YOUR OBJECTIVE
Every entry in the following data should be output exactly.

■ ■ ■

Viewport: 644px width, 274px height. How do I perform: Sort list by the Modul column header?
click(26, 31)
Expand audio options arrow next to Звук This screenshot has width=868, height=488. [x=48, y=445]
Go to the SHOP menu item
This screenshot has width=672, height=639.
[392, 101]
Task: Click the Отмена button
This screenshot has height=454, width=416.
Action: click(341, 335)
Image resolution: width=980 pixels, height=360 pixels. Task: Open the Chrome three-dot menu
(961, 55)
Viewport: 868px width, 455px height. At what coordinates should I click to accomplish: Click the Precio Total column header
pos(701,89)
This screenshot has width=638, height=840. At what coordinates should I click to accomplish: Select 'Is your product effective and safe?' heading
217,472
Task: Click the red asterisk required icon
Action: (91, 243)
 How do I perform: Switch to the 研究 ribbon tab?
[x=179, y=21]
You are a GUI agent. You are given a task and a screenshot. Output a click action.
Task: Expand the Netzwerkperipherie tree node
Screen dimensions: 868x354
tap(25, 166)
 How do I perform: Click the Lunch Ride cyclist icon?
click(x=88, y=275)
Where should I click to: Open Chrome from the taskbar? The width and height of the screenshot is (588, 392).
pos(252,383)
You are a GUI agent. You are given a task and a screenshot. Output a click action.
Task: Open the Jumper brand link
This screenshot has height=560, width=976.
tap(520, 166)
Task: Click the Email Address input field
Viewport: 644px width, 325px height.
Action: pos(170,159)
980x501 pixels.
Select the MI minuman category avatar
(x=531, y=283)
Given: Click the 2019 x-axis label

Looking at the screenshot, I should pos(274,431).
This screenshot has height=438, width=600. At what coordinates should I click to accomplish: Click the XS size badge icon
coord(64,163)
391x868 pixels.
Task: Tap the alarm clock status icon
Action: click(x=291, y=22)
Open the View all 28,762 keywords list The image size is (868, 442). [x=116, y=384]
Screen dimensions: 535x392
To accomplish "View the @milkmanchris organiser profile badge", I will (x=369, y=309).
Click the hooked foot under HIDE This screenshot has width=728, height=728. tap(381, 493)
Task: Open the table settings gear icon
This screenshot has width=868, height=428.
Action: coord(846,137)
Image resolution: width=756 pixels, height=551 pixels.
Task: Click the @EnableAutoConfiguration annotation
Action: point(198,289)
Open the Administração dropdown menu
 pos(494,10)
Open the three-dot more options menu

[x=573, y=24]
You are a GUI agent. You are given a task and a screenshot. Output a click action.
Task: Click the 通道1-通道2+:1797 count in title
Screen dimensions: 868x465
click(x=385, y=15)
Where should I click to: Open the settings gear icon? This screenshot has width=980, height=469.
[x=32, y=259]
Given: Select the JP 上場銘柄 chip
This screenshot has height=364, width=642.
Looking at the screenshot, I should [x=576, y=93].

■ ■ ■

ANSWER SPACE
Viewport: 644px width, 274px height. How do I perform: Sort list by the Modul column header?
click(26, 31)
Expand audio options arrow next to Звук This screenshot has width=868, height=488. [x=48, y=445]
Go to the SHOP menu item
This screenshot has width=672, height=639.
[392, 101]
Task: Click the Отмена button
This screenshot has height=454, width=416.
Action: click(341, 335)
Image resolution: width=980 pixels, height=360 pixels. Task: Open the Chrome three-dot menu
(961, 55)
Viewport: 868px width, 455px height. At what coordinates should I click to accomplish: Click the Precio Total column header
pos(701,89)
This screenshot has width=638, height=840. At what coordinates should I click to accomplish: Select 'Is your product effective and safe?' heading
217,472
Task: Click the red asterisk required icon
Action: (91, 243)
 How do I perform: Switch to the 研究 ribbon tab?
[x=179, y=21]
You are a GUI agent. You are given a task and a screenshot. Output a click action.
Task: Expand the Netzwerkperipherie tree node
Screen dimensions: 868x354
tap(25, 166)
 How do I perform: Click the Lunch Ride cyclist icon?
click(x=88, y=275)
Where should I click to: Open Chrome from the taskbar? The width and height of the screenshot is (588, 392).
pos(252,383)
You are a GUI agent. You are given a task and a screenshot. Output a click action.
Task: Open the Jumper brand link
This screenshot has height=560, width=976.
tap(520, 166)
Task: Click the Email Address input field
Viewport: 644px width, 325px height.
Action: pos(170,159)
980x501 pixels.
Select the MI minuman category avatar
(x=531, y=283)
Given: Click the 2019 x-axis label

Looking at the screenshot, I should pos(274,431).
This screenshot has height=438, width=600. At what coordinates should I click to accomplish: Click the XS size badge icon
coord(64,163)
391x868 pixels.
Task: Tap the alarm clock status icon
Action: click(x=291, y=22)
Open the View all 28,762 keywords list The image size is (868, 442). [x=116, y=384]
Screen dimensions: 535x392
To accomplish "View the @milkmanchris organiser profile badge", I will (x=369, y=309).
Click the hooked foot under HIDE This screenshot has width=728, height=728. tap(381, 493)
Task: Open the table settings gear icon
This screenshot has width=868, height=428.
Action: coord(846,137)
Image resolution: width=756 pixels, height=551 pixels.
Task: Click the @EnableAutoConfiguration annotation
Action: point(198,289)
Open the Administração dropdown menu
 pos(494,10)
Open the three-dot more options menu

[x=573, y=24]
You are a GUI agent. You are given a task and a screenshot. Output a click action.
Task: Click the 通道1-通道2+:1797 count in title
Screen dimensions: 868x465
click(x=385, y=15)
Where should I click to: Open the settings gear icon? This screenshot has width=980, height=469.
[x=32, y=259]
Given: Select the JP 上場銘柄 chip
This screenshot has height=364, width=642.
Looking at the screenshot, I should [x=576, y=93].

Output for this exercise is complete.